Weaver spent 10 years establishing and leading Rice University’s Moody Center for the Arts in Houston, Texas, where she earned praise for original, innovative programming.  As founding director she oversaw construction of its 50,000-square-foot building and conceived and curated more than 25 exhibitions and associated public programs in support of its interdisciplinary mission. She concurrently directed Rice’s public art program, realizing site-specific commissions, permanent acquisitions, and temporary programs, and secured transformative philanthropic support for exhibitions, operations, and endowments to ensure the Moody’s activities are free and open to all. She had previously taught art history at the City University of New York while pursuing her MPhil degree. Prior to that, she had been director of affiliates for the Solomon R. Guggenheim Museum, where she oversaw the museum’s programs and operations in Berlin, Bilbao, Venice, and Las Vegas, and managed the departments of Exhibition Management, Registration, Art Services and Library and Archives in New York. She succeeds Lynn Gumpert, who retired last year.

Weaver said, “The Grey Art Museum occupies a unique position at the intersection of rigorous scholarship, contemporary artistic practice, and public engagement. As the museum enters this important next chapter in its new home, I’m excited to work with NYU’s extraordinary faculty, students, and staff to expand The Grey’s role as a laboratory for ideas and a vital cultural resource for the city.”

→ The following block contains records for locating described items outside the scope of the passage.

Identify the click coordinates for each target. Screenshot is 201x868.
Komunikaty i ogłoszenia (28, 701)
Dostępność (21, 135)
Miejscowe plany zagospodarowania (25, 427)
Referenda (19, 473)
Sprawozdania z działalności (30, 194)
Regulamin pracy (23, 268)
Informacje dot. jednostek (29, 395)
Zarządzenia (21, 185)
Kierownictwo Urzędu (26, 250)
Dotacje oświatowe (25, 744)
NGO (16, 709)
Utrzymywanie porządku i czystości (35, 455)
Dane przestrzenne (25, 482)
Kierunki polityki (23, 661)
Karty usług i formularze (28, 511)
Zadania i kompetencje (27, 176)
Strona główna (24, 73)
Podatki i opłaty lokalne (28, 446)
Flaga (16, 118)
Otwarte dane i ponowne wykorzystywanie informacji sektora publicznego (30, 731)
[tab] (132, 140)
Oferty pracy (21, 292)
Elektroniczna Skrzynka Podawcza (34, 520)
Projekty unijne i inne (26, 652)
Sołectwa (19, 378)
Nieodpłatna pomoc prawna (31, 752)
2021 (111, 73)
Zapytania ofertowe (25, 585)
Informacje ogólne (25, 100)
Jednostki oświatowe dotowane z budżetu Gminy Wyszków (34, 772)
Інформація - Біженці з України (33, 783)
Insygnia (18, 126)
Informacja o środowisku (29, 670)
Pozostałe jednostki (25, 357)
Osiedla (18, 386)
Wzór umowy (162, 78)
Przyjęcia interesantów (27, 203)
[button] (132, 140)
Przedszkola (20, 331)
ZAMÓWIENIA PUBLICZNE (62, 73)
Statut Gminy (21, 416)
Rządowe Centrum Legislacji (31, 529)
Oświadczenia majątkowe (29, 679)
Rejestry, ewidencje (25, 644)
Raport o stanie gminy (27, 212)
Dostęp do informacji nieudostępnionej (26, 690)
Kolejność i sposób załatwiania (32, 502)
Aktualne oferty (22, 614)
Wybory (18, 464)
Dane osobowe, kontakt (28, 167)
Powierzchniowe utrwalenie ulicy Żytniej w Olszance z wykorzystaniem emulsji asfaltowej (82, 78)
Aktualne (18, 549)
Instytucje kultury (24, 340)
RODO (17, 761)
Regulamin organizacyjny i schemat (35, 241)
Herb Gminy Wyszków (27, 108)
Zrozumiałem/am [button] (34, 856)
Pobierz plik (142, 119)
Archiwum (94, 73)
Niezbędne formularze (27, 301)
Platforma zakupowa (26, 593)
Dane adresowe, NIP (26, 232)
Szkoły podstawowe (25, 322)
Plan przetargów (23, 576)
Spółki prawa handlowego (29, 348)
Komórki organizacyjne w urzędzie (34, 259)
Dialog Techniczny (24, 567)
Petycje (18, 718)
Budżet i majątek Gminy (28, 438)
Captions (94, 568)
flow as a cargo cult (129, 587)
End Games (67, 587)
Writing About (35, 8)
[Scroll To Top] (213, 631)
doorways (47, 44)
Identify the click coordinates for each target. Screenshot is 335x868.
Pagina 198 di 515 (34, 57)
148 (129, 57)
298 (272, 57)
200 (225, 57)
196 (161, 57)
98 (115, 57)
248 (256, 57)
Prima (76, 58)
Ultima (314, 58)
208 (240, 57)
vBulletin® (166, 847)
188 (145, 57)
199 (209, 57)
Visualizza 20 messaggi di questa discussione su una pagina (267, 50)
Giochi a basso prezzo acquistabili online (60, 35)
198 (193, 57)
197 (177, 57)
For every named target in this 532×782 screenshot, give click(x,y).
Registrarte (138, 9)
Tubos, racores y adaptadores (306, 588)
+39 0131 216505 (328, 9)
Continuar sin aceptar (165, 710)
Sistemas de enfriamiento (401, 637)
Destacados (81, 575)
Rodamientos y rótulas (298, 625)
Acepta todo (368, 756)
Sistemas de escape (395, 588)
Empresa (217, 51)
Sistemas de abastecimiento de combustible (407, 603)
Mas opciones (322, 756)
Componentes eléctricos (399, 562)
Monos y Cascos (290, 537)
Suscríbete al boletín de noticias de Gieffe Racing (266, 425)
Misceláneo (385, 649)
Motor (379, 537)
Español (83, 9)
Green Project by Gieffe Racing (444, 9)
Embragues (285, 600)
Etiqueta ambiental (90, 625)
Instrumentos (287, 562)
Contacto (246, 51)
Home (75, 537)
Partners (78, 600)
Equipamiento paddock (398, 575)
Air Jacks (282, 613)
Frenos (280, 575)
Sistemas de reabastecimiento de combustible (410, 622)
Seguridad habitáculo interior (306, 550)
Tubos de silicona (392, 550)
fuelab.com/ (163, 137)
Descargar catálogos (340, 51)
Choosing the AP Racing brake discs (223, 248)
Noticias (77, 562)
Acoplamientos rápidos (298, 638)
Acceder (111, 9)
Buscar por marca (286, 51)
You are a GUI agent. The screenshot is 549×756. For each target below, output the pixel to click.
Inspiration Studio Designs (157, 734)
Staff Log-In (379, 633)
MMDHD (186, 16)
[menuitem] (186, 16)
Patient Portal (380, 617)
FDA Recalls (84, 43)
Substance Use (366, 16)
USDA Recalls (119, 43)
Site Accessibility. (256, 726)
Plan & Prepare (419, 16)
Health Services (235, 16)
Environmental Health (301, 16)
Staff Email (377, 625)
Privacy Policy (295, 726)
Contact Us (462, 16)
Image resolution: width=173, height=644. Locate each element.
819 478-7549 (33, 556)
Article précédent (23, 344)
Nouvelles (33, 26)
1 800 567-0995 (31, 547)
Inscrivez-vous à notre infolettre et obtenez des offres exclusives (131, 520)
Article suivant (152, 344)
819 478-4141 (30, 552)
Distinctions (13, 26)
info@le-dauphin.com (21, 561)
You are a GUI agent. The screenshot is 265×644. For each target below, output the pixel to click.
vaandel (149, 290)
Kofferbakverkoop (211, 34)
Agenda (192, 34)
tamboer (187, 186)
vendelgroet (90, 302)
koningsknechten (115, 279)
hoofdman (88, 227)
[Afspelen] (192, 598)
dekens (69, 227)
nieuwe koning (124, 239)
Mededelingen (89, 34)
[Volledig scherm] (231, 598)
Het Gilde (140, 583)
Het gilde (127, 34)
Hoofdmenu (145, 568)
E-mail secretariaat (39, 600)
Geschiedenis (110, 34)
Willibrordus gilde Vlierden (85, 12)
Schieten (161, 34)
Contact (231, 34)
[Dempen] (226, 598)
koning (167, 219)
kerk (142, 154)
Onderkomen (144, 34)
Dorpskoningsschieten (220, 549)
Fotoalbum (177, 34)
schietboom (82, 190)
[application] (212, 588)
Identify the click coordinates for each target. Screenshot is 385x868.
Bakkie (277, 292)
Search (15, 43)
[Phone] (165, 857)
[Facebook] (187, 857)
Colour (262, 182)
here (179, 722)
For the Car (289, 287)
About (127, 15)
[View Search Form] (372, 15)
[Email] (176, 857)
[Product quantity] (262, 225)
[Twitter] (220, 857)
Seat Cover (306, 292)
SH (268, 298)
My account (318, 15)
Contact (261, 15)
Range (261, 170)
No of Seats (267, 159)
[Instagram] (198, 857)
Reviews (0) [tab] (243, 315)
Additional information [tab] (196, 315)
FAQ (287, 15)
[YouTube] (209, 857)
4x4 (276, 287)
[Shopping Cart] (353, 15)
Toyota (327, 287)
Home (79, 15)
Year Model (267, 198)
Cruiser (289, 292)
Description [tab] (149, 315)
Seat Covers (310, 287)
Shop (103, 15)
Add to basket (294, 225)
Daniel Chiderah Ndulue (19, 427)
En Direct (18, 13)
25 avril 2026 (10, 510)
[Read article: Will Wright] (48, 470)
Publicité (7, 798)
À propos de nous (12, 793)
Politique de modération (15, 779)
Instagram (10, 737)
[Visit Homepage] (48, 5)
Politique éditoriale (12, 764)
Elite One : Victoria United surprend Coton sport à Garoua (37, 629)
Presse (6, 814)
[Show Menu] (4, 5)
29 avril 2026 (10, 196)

Weaver earned a BA from Princeton University, an MA in art history from Williams College, an MPhil in art history from the City University of New York, and an MBA from the Yale School of Management. She served as co-chair of the Houston Museum District and as a trustee for Texans for the Arts, playing an active role in advancing arts advocacy and fostering institutional collaboration across Houston’s cultural community.

About The Grey Art Museum
The Grey Art Museum—which is located in 14,000 square feet of space at 18 Cooper Square—is NYU’s fine arts museum. It is a museum/laboratory with a mission to spark interdisciplinary scholarship, including scholarship involving its renowned collection of more than 6,000 pieces. Previously housed in NYU’s Silver Center on the east side of Washington Square Park, it was named in honor of Abby Weed Grey, whose gift in the mid-1970’s helped establish it.

The Grey’s exhibitions have encompassed a wide range of visual arts: painting, sculpture, drawing and printmaking, photography, architecture and decorative arts, video, film, and performance. In addition to originating its own exhibitions, some of which travel throughout the United States and abroad, the museum hosts traveling shows that might otherwise not be seen in New York. Award-winning scholarly publications, distributed worldwide, are published by The Grey Art Museum. In conjunction with its exhibitions, The Grey also sponsors public programs, including lectures, symposia, panel discussions, and films. It is currently hosting an exhibition of Robert Rauschenberg prints related to the environmental movement and an exhibition of contemporary Aboriginal painting from the Australian desert; an exhibition of work by June Leaf recently closed.